Et si je vous parlais d’un des monuments de ma région ? Si je me transformais en guide touristique patenté ? Aujourd’hui, il y a des experts sur tout. Des qui du haut de leur science affirment des choses avec certitude, d’autres qui s’échinent à détruire les idées reçues trop bien établies, sur les terroirs, par exemple, ou sur les vins sans soufre, comme sur les levures indigènes. Parmi ces éternels sujets de prédilection, le prix du vin revient souvent sur le tapis. Çà et là on se plaint des abusives marges dans la restauration française, on invoque en modèles les prix beaucoup plus normaux pratiqués en Espagne, par exemple, ou en Italie, on nous invite même à découvrir la légendaire gentillesse des serveuses américaines… Mais rien à faire, chez nous on n’en démord pas : pas question de sortir du cadre confortable établi au fil des décennies qui consiste à multiplier au minimum par trois, quand ce n’est pas par cinq, les marges sur un vin de tous les jours, ce qui met la bouteille sur table au prix moyen de 25 € dans une ville moyenne comme Perpignan où il est de surcroît entendu que les vignerons doivent livrer leurs bouteilles, accepter que leurs vins soient servis dans des verres dignes d’une cantine, qui plus est par des ignares à des températures quasi tropicales, quand les braves producteurs ne sont invités par dessus le marché à concéder quelques cols gratuits pour avoir la garantie de continuer à être référencé dans un honorable restaurant ayant pignon sur rue.

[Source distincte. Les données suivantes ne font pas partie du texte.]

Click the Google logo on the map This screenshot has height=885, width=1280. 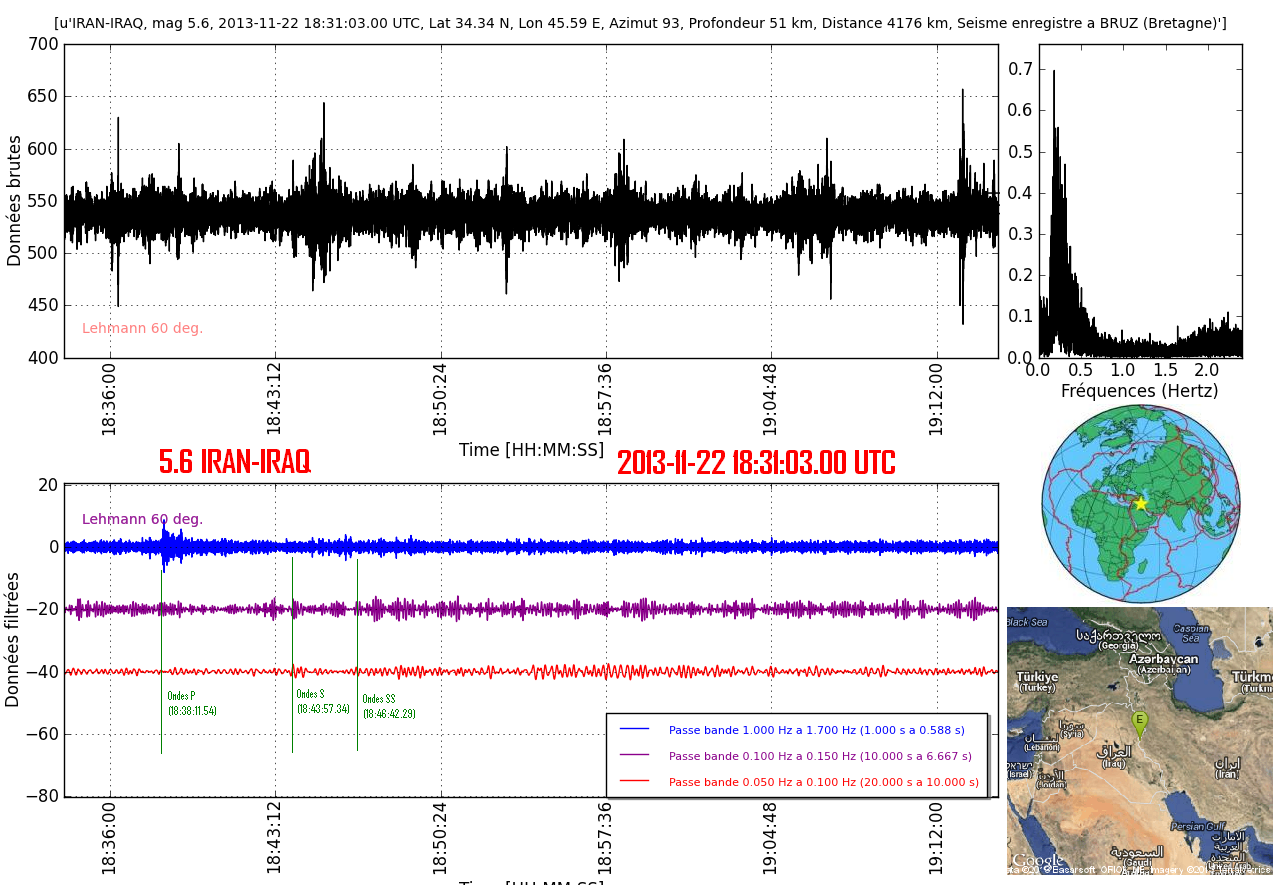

Louis Privat, un patron de génie? Photo©MichelSmith

Louis Privat, un patron de génie? Photo©MichelSmith

Sauf à Narbonne, digne sous-préfecture de l’Aude, où Louis Privat, un homme du pays au joli nom d’accordéoniste à pris dès le départ le problème à l’envers (ou le taureau par les cornes) en décidant il y a déjà longtemps que, dans son établissement, le vin qu’il soit grand ou modeste serait proposé au consommateur à un prix honnête, le même prix TTC départ que pratiqué au caveau du vigneron et que le dit vigneron serait payé par lui rubis sur l’ongle. Mieux, ce restaurateur bon samaritain qui pourtant ne boit plus une goutte d’alcool a décidé depuis belle lurette (1999) que les vins de son pays valaient largement ceux du Bordelais ou de la Bourgogne et qu’il était de son devoir d’en assurer la promotion en ne vendant que des étiquettes Languedoc ou Roussillon. Un parti pris qui devrait mettre du baume au cœur de la viticulture locale si prompte à rouspéter. Mieux encore : chez Louis Privat, on peut consommer le vin au verre au juste prix, c’est-à-dire au prix du sixième de la bouteille. Et si le client aime le vin qu’il a consommé en bouteille dans son restaurant, il pourra l’emporter au même prix chez lui sous forme d’un carton de six. Toujours mieux : si d’aventure il achète le carton de six au prix propriété qui est aussi celui du restaurant, on lui fera cadeau de la bouteille consommée sur table ! Et bien entendu, comme en Australie ou en Californie, si le client ne termine pas sa bouteille, on la lui met dans un sachet pour qu’il l’emporte chez lui. Pas étonnant que le restaurant de Louis Privat fonctionne à plein. D’autant plus qu’il offre bien d’autres avantages que vous découvrirez sur place, à moins de lire l’article jusqu’au bout.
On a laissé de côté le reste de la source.